-- start WORKING DATA --

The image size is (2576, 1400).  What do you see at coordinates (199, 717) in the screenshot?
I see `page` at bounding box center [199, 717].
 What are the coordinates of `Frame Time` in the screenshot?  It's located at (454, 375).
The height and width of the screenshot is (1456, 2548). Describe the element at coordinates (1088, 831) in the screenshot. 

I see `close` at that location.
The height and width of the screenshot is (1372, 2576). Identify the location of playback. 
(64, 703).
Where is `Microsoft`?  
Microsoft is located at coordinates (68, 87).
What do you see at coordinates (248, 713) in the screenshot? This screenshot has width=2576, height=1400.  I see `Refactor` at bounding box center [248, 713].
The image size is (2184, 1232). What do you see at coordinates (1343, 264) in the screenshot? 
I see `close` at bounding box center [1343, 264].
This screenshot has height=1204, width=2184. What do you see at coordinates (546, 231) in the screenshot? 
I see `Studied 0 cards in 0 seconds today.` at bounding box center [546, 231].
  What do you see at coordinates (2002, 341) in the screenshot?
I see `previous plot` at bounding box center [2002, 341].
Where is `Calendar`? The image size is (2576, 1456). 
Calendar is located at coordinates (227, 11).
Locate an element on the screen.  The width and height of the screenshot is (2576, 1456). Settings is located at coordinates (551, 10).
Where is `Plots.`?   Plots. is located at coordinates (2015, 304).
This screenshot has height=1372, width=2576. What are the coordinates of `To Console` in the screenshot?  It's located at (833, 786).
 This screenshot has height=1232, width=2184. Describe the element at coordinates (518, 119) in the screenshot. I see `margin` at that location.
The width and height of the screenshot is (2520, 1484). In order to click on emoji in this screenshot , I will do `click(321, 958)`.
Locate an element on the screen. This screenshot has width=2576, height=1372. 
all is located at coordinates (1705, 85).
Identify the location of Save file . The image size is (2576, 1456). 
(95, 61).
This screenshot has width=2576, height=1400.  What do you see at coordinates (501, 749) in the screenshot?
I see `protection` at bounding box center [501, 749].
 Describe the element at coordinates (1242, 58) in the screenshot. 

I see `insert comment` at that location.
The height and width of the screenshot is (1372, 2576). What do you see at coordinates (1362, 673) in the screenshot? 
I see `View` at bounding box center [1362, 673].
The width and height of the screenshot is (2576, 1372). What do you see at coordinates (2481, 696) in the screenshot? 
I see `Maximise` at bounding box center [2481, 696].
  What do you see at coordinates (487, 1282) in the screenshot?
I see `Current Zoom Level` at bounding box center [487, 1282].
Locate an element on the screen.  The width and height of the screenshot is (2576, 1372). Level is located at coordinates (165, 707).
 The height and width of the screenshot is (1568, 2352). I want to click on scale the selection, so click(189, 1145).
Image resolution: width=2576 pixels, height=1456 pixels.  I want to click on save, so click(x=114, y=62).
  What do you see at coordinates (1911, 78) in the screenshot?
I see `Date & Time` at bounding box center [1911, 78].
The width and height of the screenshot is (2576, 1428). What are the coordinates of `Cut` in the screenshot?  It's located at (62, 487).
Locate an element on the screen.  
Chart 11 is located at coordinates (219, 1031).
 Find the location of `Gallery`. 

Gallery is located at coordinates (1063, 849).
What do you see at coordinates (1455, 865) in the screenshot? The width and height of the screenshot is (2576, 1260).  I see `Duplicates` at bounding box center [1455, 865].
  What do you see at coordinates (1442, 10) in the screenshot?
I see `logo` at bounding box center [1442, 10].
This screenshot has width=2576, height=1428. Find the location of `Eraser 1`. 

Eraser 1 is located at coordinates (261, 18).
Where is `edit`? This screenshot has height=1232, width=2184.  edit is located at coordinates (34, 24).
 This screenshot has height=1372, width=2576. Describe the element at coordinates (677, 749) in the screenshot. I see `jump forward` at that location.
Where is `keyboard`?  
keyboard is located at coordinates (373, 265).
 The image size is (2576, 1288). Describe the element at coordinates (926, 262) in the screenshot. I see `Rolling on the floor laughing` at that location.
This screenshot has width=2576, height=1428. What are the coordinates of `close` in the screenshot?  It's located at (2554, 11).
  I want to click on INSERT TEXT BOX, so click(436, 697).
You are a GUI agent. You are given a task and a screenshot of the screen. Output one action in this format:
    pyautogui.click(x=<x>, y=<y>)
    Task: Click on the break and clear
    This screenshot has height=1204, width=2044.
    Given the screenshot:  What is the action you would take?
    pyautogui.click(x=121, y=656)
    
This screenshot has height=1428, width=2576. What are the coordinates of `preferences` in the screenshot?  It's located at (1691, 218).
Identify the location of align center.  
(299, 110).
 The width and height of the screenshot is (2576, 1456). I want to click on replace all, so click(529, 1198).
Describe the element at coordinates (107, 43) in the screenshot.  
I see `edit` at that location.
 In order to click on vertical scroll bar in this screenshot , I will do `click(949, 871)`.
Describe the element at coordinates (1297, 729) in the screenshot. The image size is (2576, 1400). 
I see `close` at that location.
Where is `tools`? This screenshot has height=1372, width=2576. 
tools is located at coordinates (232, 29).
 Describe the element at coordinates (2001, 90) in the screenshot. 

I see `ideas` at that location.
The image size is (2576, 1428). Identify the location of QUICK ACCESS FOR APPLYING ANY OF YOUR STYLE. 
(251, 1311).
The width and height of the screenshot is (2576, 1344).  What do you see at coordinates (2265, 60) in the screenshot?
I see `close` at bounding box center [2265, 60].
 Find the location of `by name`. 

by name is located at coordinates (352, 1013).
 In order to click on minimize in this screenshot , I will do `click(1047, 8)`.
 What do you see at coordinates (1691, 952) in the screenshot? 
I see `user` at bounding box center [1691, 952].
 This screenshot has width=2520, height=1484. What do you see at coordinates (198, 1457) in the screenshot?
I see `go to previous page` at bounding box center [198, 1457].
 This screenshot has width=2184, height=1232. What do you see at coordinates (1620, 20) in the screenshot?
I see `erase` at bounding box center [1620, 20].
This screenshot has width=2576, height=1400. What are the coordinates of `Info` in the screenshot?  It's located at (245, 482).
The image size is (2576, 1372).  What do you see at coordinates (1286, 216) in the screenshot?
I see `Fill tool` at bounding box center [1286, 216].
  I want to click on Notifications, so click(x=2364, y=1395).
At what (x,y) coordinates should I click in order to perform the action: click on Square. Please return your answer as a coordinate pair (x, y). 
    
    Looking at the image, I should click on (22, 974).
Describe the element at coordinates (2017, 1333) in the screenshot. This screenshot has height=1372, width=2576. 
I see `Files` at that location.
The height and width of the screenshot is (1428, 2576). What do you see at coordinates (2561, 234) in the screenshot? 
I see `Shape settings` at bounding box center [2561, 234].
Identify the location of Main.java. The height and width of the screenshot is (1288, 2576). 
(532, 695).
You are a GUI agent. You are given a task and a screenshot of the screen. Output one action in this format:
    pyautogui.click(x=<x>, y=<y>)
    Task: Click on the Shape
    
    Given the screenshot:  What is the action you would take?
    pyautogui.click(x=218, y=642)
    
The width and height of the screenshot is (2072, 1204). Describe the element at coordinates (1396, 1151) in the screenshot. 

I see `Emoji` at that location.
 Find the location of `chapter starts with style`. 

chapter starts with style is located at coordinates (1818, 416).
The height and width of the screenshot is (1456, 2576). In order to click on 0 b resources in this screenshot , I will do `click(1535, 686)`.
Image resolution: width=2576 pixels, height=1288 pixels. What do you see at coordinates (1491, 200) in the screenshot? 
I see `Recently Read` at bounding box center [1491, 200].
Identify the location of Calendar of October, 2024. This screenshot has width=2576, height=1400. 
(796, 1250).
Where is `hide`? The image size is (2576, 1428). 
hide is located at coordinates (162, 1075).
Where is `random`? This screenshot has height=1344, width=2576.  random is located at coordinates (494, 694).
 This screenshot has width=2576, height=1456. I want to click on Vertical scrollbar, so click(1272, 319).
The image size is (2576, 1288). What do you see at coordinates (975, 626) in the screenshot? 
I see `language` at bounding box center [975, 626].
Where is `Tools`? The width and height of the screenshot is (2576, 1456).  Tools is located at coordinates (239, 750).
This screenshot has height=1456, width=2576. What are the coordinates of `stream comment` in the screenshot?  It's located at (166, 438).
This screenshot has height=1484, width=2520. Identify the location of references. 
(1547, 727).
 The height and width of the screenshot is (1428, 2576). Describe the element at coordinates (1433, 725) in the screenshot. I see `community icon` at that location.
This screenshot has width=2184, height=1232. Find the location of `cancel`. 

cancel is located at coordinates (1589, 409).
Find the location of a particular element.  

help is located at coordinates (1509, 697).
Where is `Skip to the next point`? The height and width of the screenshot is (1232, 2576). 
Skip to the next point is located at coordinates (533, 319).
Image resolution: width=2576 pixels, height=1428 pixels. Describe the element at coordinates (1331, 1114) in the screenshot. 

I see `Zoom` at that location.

-- end WORKING DATA --

**EXERCISE OBJECTIVE:** Could you turn the data above, from the line containing "Image resolution: width=2576 pixels, height=1288" through the line containing "center [975, 626].", into a Markdown table with a Row column for the row number and a Line column for the line text, leaving out any blank lines?

**ANSWER FOR THE TASK:**
| Row | Line |
|---|---|
| 1 | Image resolution: width=2576 pixels, height=1288 pixels. What do you see at coordinates (1491, 200) in the screenshot?  |
| 2 | I see `Recently Read` at bounding box center [1491, 200]. |
| 3 | Identify the location of Calendar of October, 2024. This screenshot has width=2576, height=1400.  |
| 4 | (796, 1250). |
| 5 | Where is `hide`? The image size is (2576, 1428).  |
| 6 | hide is located at coordinates (162, 1075). |
| 7 | Where is `random`? This screenshot has height=1344, width=2576.  random is located at coordinates (494, 694). |
| 8 |  This screenshot has width=2576, height=1456. I want to click on Vertical scrollbar, so click(1272, 319). |
| 9 | The image size is (2576, 1288). What do you see at coordinates (975, 626) in the screenshot?  |
| 10 | I see `language` at bounding box center [975, 626]. |